* **Records from a data source**
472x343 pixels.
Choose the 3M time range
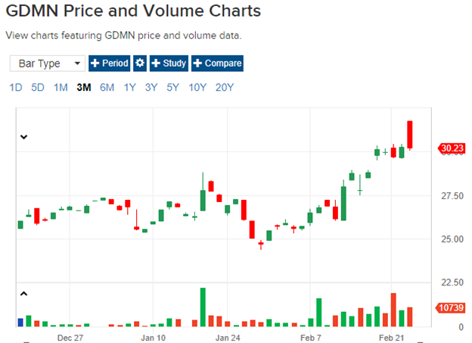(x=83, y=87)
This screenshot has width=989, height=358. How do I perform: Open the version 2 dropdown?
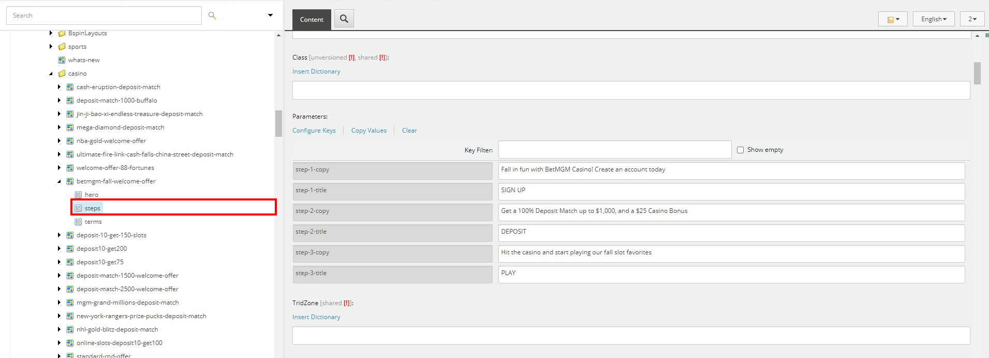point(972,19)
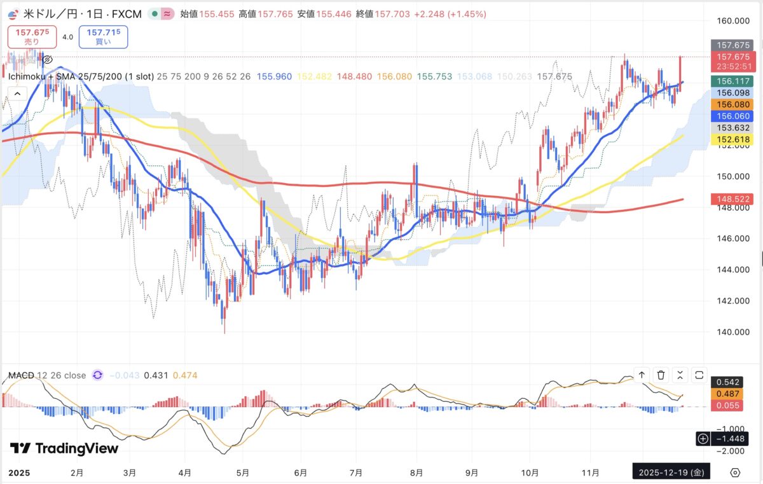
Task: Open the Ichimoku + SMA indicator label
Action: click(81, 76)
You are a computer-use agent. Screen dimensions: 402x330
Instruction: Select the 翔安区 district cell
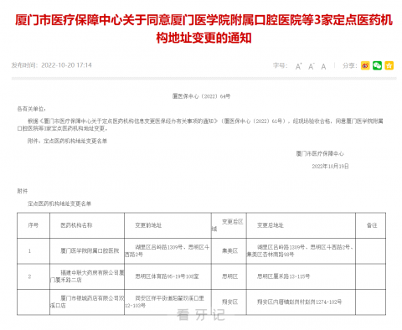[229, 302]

* **Work required**
Could you reproduce exactly, and only, the lines from the one containing "This screenshot has" through the end of the records above, both included, while leaving out the pictures?

* **Response**
This screenshot has width=989, height=358. How do I perform: Open the version 2 dropdown?
point(972,19)
Task: Open the Ichimoku + SMA indicator label
Action: click(81, 76)
You are a computer-use agent. Screen dimensions: 402x330
Instruction: Select the 翔安区 district cell
[229, 302]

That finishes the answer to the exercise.